Navarro-DePaz’s reportedly estranged husband Jose DePaz backed up the defense’s story, but his testimony broke down in dramatic fashion. He maintained that Katie and Flores came to his business to threaten his wife and children. Prosecutors reportedly objected to this as hearsay.
Judge Melisa Skinner cleared jurors out of the courtroom as Jose DePaz acted emotionally and kept talking over the state.
“My kids are in danger,” he said through a translator. “I have an opportunity to talk and I have to say they are in danger.”
At one point, DePaz appeared to be crying as he got out of his chair and seemed to kneel on the witness stand.
Jurors ultimately did not buy the defense’s story and convicted Navarro-DePaz on Wednesday of solicitation of capital murder.
Prosecutor Nicole Phillips worked to discredit Navarro-DePaz’s story.
“She’s had five years to think of this story and come up with the lies she has told you,” she said during closing arguments on Wednesday.

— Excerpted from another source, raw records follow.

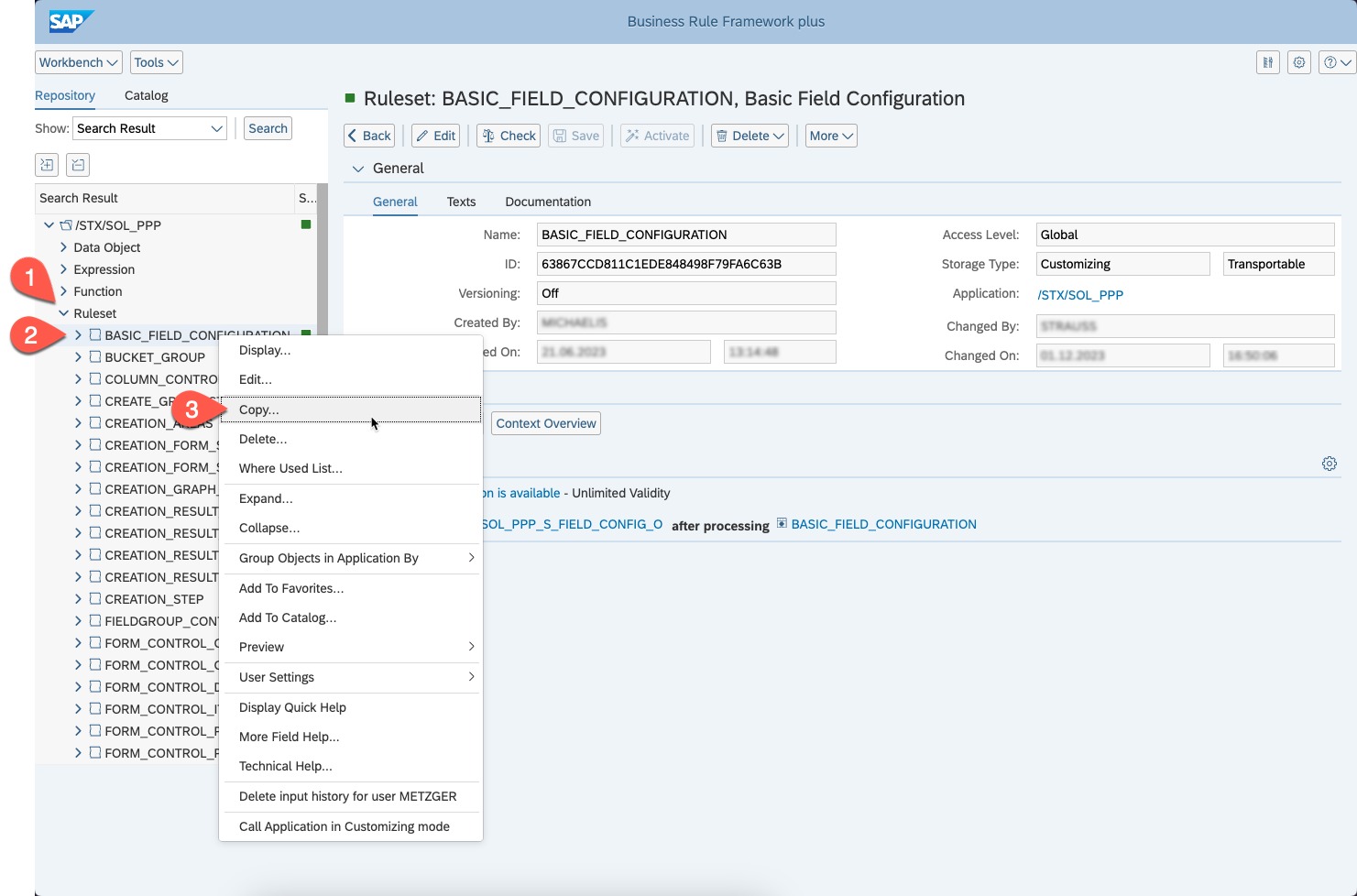This screenshot has height=896, width=1357.
Task: Click the ruleset icon beside BUCKET_GROUP
Action: coord(95,357)
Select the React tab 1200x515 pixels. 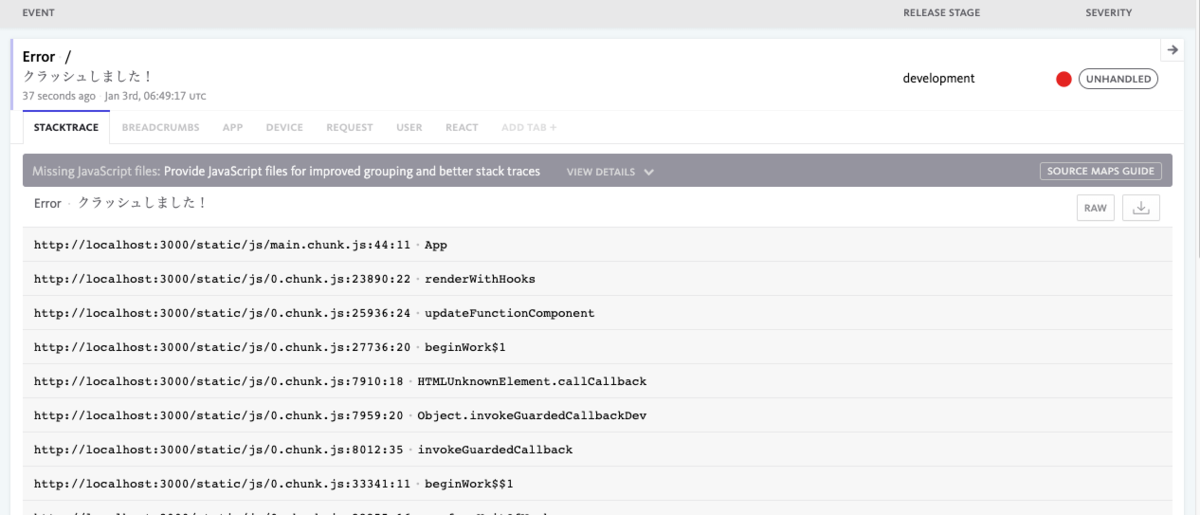(462, 128)
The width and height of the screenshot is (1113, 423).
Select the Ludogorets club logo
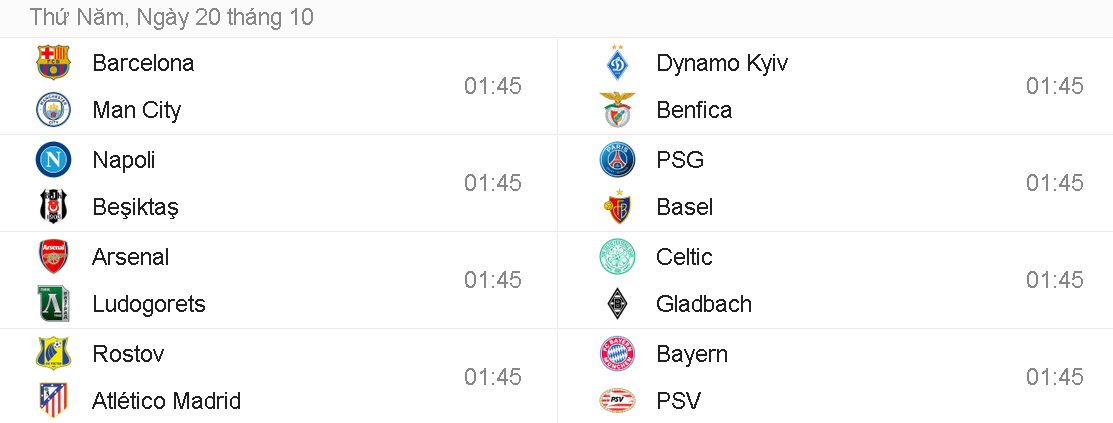tap(53, 303)
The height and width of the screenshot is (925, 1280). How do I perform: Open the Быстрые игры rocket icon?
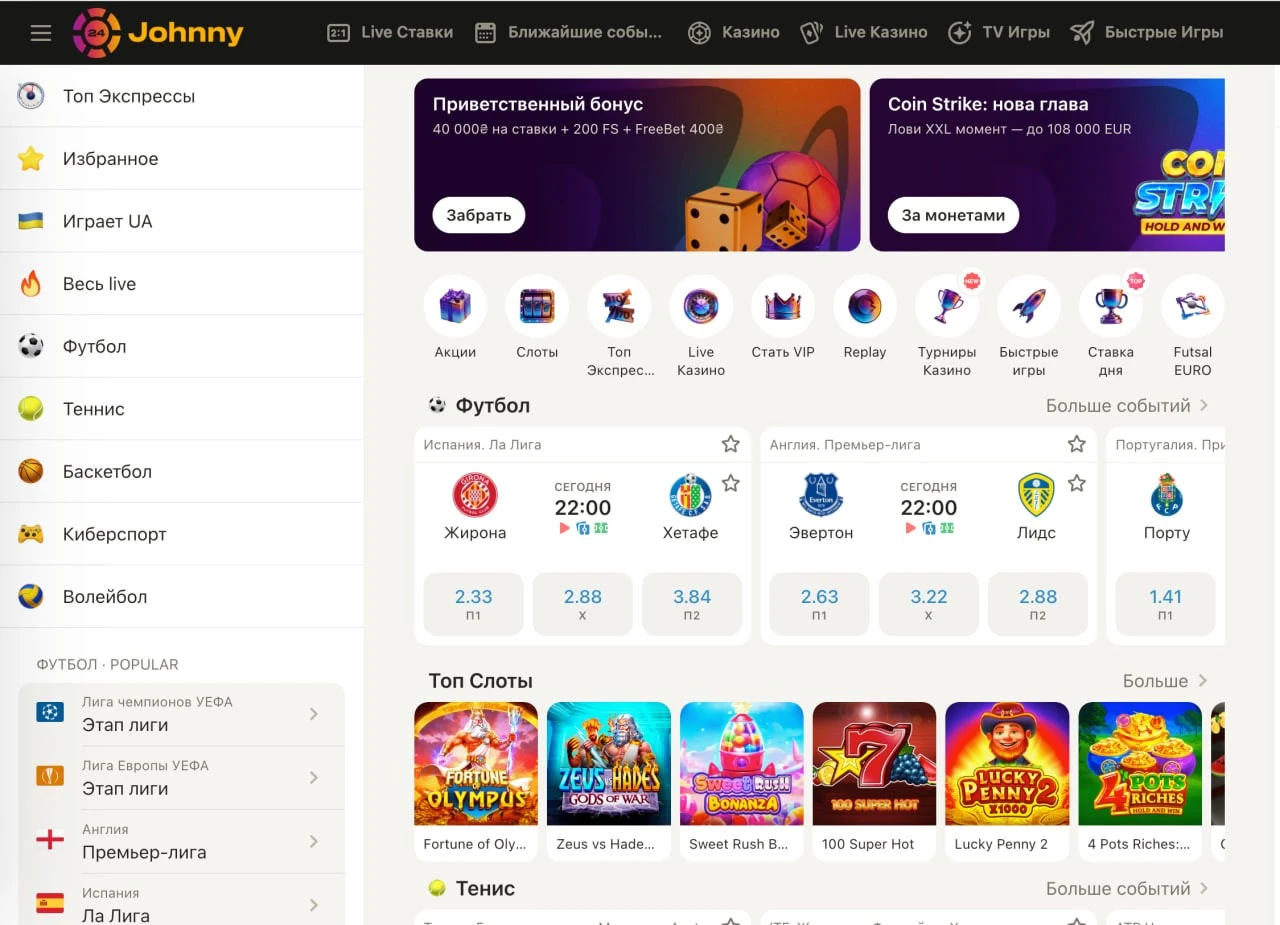1029,306
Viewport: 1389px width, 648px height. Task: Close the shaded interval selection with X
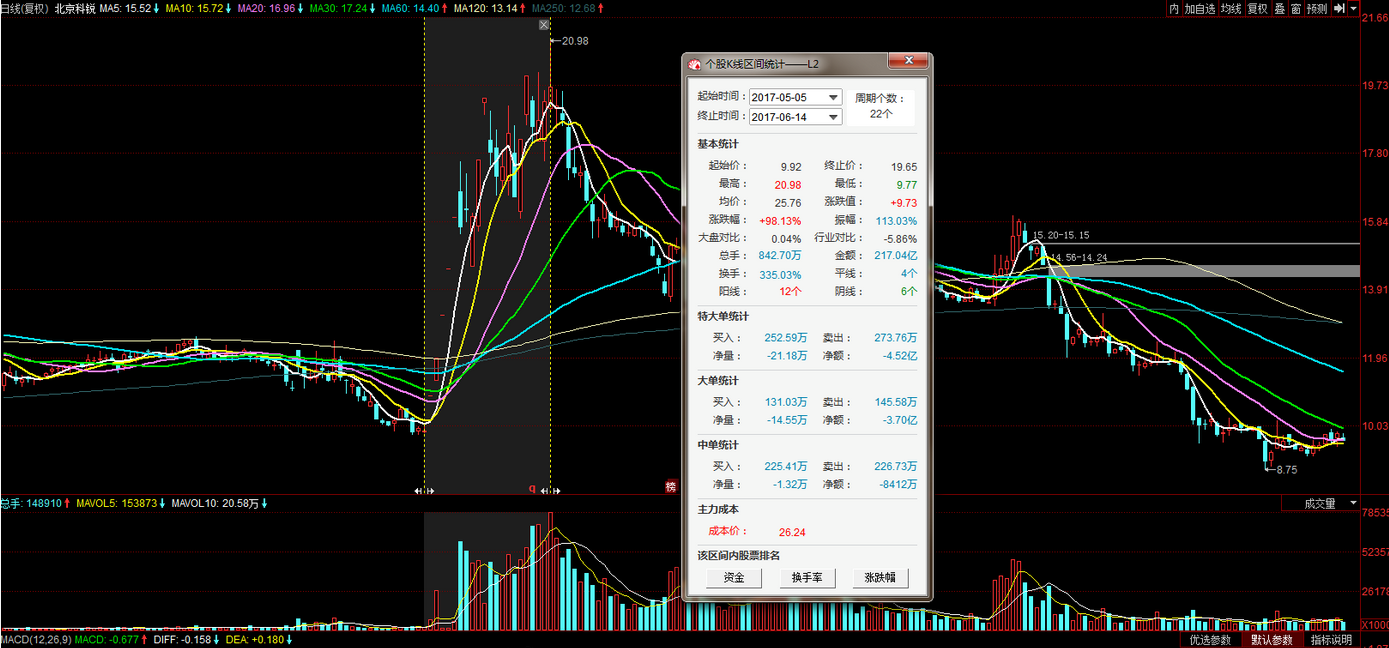coord(544,25)
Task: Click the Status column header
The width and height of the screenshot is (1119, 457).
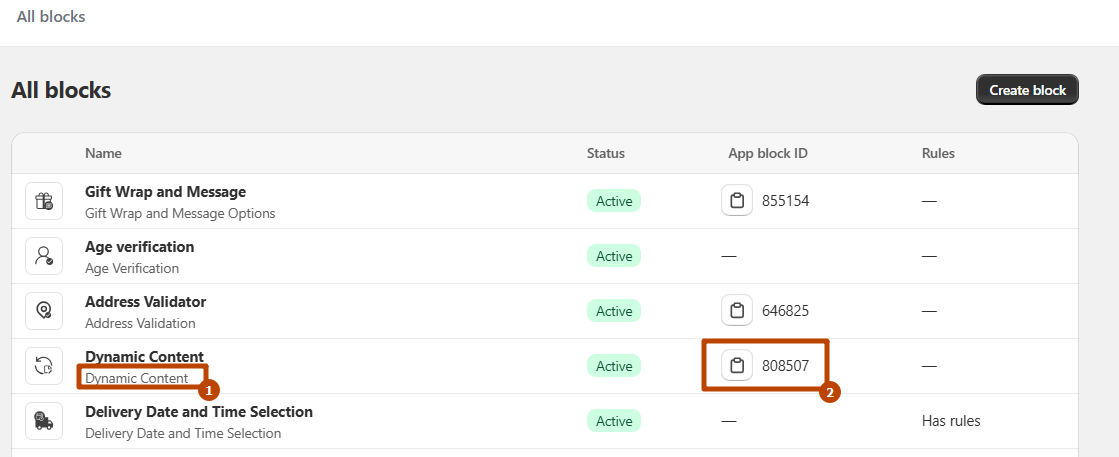Action: tap(605, 154)
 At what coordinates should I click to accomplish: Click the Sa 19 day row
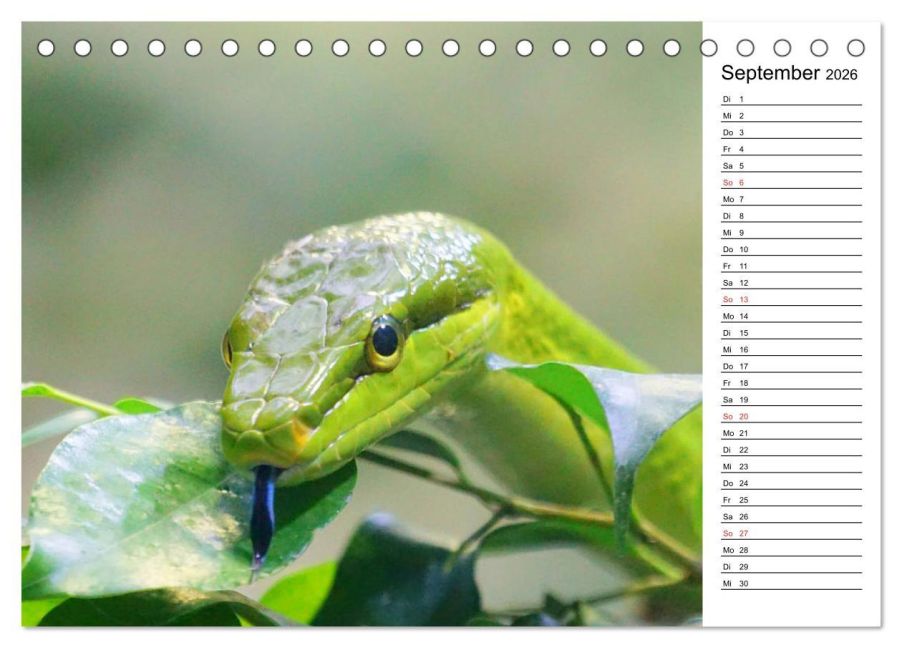(790, 400)
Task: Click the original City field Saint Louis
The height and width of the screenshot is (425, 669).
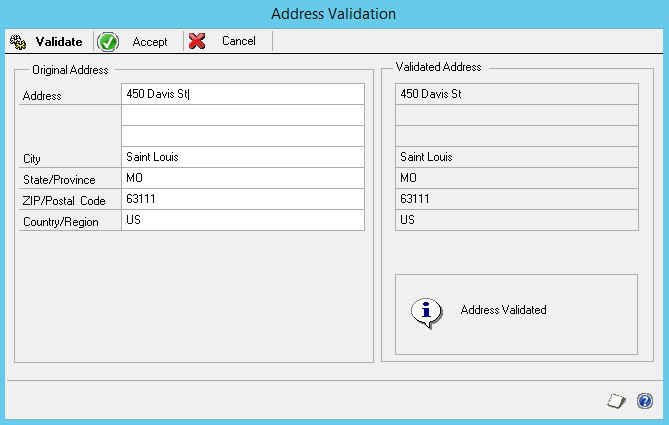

The defense maintained that Navarro-DePaz never wanted to carry out the hit, and that there is no proof showing that she did.
At the time of her arrest, police maintained they had more than just her words to use against her. They had evidence of the specific steps she took to get the killing done.
“When you get a case like this, you’ve got to determine how credible it is,” San Antonio police Sgt. Jesse Salame said in an Aug. 16, 2017 report. “People say things sometimes and just saying that alone is not enough to do anything about it. It’s when you start to make arrangements and you start to exchange money and take those other steps to make this happen. That’s when we are able to prove the case and that allows us to make an arrest.”
Bexar County District Attorney Joe Gonzales said on Friday that his office believes Navarro-DePaz has received “a reasonable and just punishment.”
“I do hope that the victim in this case is able to rest at peace tonight knowing that the person who victimized her for all this time, the person who did this to her will be behind bars for the next 20 years,” Phillips said.